Skip to main content

Prometheus Logs Analysis

Introduction

When running Prometheus in production environments, effectively analyzing logs is crucial for troubleshooting issues, understanding system behavior, and ensuring your monitoring infrastructure remains healthy. Prometheus generates various logs that provide insights into its internal operations, including scraping targets, rule evaluation, alert processing, and general system status.

In this guide, we'll explore how to locate, understand, and analyze Prometheus logs to identify and resolve common issues. Whether you're debugging failed scrapes, investigating performance problems, or trying to understand why certain alerts aren't firing correctly, mastering log analysis is an essential skill for any Prometheus administrator.

Locating Prometheus Logs

Before diving into analysis, you first need to know where to find Prometheus logs. The location depends on how you've deployed Prometheus:

Standard Deployment

When running Prometheus as a standalone binary, logs are written to standard output (stdout) by default. You can redirect these logs to a file using:

bash
prometheus > prometheus.log 2>&1

Container/Kubernetes Deployment

In containerized environments, logs can be accessed using:

bash
# Docker
docker logs prometheus-container

# Kubernetes
kubectl logs -n monitoring pod/prometheus-pod

Systemd Service

If running as a systemd service:

bash
journalctl -u prometheus.service

Log Verbosity Levels

Prometheus supports different log levels that control the amount of information logged:

  • debug: Most verbose, includes detailed information useful for debugging
  • info: Default level, logs general operational information
  • warn: Only logs warning messages and above
  • error: Only logs error messages

You can set the log level when starting Prometheus:

bash
prometheus --log.level=debug

Common Log Message Patterns

Understanding common log patterns helps quickly identify issues. Here are key patterns to recognize:

Startup Messages

When Prometheus starts, it logs configuration details and loaded components:

level=info ts=2023-06-15T10:15:30.123Z caller=main.go:350 msg="Starting Prometheus" version="2.45.0"
level=info ts=2023-06-15T10:15:30.124Z caller=main.go:351 build_context="go=1.20.3 user=root date=20230512-11:34:05"
level=info ts=2023-06-15T10:15:30.124Z caller=main.go:352 host_details="linux amd64"
level=info ts=2023-06-15T10:15:30.125Z caller=main.go:353 fd_limits="soft=1024 hard=4096"
level=info ts=2023-06-15T10:15:30.125Z caller=main.go:354 vm_limits="address_space_unlimited=true"

Scrape Logs

Scrape logs detail the process of collecting metrics from targets:

level=debug ts=2023-06-15T10:20:45.678Z caller=scrape.go:1373 component="scrape manager" scrape_pool=node target=http://node-exporter:9100/metrics msg="Scrape failed" err="Get \"http://node-exporter:9100/metrics\": dial tcp: lookup node-exporter: no such host"
───
_Task 1_.
Collect every line in the rows below that contains the string "button".

(Stored data)
───
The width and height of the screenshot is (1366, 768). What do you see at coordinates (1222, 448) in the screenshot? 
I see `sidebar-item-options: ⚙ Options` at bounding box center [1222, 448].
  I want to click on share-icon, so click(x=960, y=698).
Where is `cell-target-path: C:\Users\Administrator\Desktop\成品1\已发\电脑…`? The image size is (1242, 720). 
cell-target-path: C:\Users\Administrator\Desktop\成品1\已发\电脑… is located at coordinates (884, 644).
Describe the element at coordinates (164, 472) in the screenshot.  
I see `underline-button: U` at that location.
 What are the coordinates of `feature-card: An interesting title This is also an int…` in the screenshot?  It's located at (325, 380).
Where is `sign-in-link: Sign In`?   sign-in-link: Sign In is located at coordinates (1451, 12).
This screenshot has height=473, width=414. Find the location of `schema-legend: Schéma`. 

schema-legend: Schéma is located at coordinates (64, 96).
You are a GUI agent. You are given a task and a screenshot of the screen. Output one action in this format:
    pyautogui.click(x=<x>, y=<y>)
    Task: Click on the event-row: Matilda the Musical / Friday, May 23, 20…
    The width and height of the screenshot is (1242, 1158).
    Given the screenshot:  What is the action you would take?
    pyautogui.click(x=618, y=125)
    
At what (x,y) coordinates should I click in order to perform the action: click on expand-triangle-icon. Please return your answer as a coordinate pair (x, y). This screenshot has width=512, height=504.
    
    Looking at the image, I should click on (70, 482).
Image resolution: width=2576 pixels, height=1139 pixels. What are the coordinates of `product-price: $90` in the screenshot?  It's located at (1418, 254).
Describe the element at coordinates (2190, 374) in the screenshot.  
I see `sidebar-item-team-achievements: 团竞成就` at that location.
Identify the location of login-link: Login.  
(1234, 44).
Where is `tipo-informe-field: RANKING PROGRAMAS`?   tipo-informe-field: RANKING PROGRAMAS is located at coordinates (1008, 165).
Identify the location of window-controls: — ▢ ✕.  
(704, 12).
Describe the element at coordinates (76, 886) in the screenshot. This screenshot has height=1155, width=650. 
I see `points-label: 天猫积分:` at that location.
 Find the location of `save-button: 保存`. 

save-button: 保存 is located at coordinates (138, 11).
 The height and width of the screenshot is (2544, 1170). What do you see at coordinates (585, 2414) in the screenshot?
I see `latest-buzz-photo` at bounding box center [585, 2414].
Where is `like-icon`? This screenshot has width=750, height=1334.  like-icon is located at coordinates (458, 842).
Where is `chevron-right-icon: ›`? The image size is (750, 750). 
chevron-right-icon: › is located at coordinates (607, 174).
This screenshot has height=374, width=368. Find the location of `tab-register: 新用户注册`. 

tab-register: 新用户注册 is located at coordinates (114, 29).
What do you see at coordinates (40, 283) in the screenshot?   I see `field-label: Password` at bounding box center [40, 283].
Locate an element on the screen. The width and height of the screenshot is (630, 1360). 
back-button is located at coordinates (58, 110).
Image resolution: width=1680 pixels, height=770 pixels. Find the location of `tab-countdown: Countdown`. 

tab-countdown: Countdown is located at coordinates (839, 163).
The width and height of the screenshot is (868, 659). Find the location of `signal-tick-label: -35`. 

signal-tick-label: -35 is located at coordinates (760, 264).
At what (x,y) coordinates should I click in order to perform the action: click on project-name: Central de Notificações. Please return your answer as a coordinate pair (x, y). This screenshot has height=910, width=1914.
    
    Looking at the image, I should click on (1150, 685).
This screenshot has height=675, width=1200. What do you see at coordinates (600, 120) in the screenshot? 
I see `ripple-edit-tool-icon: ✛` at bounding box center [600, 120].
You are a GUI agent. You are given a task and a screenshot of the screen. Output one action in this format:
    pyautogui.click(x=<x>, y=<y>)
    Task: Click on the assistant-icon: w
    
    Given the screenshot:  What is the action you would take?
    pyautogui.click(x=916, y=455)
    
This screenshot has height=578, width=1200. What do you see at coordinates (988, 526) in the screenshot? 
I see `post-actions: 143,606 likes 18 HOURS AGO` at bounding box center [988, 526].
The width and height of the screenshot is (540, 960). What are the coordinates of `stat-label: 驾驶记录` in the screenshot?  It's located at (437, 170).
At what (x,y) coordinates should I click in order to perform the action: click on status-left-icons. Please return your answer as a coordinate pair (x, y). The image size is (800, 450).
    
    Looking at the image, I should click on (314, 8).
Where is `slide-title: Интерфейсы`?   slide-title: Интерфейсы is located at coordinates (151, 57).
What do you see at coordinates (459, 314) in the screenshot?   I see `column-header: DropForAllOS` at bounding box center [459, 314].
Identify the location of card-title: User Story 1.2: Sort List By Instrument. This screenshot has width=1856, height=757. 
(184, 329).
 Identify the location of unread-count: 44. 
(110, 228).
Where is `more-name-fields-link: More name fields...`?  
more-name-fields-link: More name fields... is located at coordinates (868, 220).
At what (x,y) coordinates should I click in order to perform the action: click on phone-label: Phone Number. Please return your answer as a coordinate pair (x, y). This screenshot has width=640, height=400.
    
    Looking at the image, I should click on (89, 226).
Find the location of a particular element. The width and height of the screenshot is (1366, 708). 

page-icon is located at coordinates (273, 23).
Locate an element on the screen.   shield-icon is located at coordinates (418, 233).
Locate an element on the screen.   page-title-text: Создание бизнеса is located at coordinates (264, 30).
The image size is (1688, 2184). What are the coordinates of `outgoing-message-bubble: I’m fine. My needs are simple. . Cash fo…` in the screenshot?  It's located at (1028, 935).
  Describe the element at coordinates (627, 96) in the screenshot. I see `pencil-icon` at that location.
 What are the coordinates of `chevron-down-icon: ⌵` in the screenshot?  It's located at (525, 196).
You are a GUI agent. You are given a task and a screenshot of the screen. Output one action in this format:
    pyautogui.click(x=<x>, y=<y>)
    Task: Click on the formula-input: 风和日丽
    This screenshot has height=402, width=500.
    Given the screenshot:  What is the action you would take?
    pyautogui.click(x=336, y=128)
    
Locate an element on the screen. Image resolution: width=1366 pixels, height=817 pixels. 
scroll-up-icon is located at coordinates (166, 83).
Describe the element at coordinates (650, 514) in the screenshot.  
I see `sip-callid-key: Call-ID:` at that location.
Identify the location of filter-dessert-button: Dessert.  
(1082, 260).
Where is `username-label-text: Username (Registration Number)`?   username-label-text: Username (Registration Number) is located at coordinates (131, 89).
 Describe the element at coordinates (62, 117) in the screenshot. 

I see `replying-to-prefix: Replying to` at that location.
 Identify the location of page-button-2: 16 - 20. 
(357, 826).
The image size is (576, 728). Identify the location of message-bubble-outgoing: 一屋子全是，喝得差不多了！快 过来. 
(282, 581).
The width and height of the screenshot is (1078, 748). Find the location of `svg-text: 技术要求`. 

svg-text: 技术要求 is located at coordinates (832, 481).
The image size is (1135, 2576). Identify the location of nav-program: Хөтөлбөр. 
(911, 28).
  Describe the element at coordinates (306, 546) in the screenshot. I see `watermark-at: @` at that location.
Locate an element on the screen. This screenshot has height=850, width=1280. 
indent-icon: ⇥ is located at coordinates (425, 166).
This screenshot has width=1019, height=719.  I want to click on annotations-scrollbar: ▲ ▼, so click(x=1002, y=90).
───
_Task 2_.
Carry the Prometheus log analysis guide forward from its last line.

_Task result 1_.
I see `underline-button: U` at that location.
 Find the location of `save-button: 保存`. 
save-button: 保存 is located at coordinates (138, 11).
back-button is located at coordinates (58, 110).
Identify the location of filter-dessert-button: Dessert.  
 Identify the location of page-button-2: 16 - 20. 

_Task result 2_.
Storage Logs

These logs relate to the time-series database operations:

level=info ts=2023-06-15T11:05:12.345Z caller=compact.go:495 component=tsdb msg="Compaction completed" duration=13.456789s

Rule Evaluation Logs

Logs related to recording rules and alert rules:

level=info ts=2023-06-15T12:30:25.678Z caller=manager.go:566 component="rule manager" group=node.rules msg="Evaluating rule" rule="NodeExporterDown"

Analyzing Different Types of Issues

Let's examine common issues and how to identify them through log analysis:

1. Target Scrape Failures

Scrape failures are among the most common issues:

level=warn ts=2023-06-15T14:10:45.123Z caller=scrape.go:1373 component="scrape manager" scrape_pool=app target=http://app:8080/metrics msg="Scrape failed" err="context deadline exceeded"

This log indicates a timeout when trying to scrape the target. Possible causes:

  • Target application is too slow to respond
  • Network latency issues
  • Target is under heavy load

Troubleshooting steps:

  1. Check if the target is accessible from the Prometheus server
  2. Examine the target's resource usage
  3. Consider increasing the scrape timeout in your Prometheus configuration:
yaml
scrape_configs:
- job_name: 'app'
scrape_timeout: 30s
static_configs:
- targets: ['app:8080']

2. Out of Memory Errors

When Prometheus encounters memory issues:

level=error ts=2023-06-15T15:30:12.456Z caller=main.go:747 msg="Error running Prometheus" err="runtime: out of memory"

Troubleshooting steps:

  1. Increase available memory for Prometheus
  2. Optimize storage by adjusting retention:
yaml
# prometheus.yml
global:
scrape_interval: 15s
evaluation_interval: 15s
# Reduce retention to 7 days to save memory
retention_time: 7d
  1. Consider implementing sharding or federation for larger deployments

3. Rule Evaluation Errors

Errors during rule evaluation:

level=error ts=2023-06-15T16:45:23.789Z caller=manager.go:254 component="rule manager" msg="Error evaluating rule" rule="instance:node_cpu:rate5m" err="many-to-many matching not allowed: grouping labels must ensure unique matches"

Troubleshooting steps:

  1. Review the rule syntax
  2. Ensure vector matching is correctly specified
  3. Fix the rule definition:
yaml
groups:
- name: cpu_usage
rules:
- record: instance:node_cpu:rate5m
expr: sum by (instance) (rate(node_cpu_seconds_total{mode!="idle"}[5m]))

4. TSDB Compaction Issues

Problems with time-series database compaction:

level=warn ts=2023-06-15T18:20:34.567Z caller=compact.go:495 component=tsdb msg="Compaction failed" err="open /data/01ABCDEF: no space left on device"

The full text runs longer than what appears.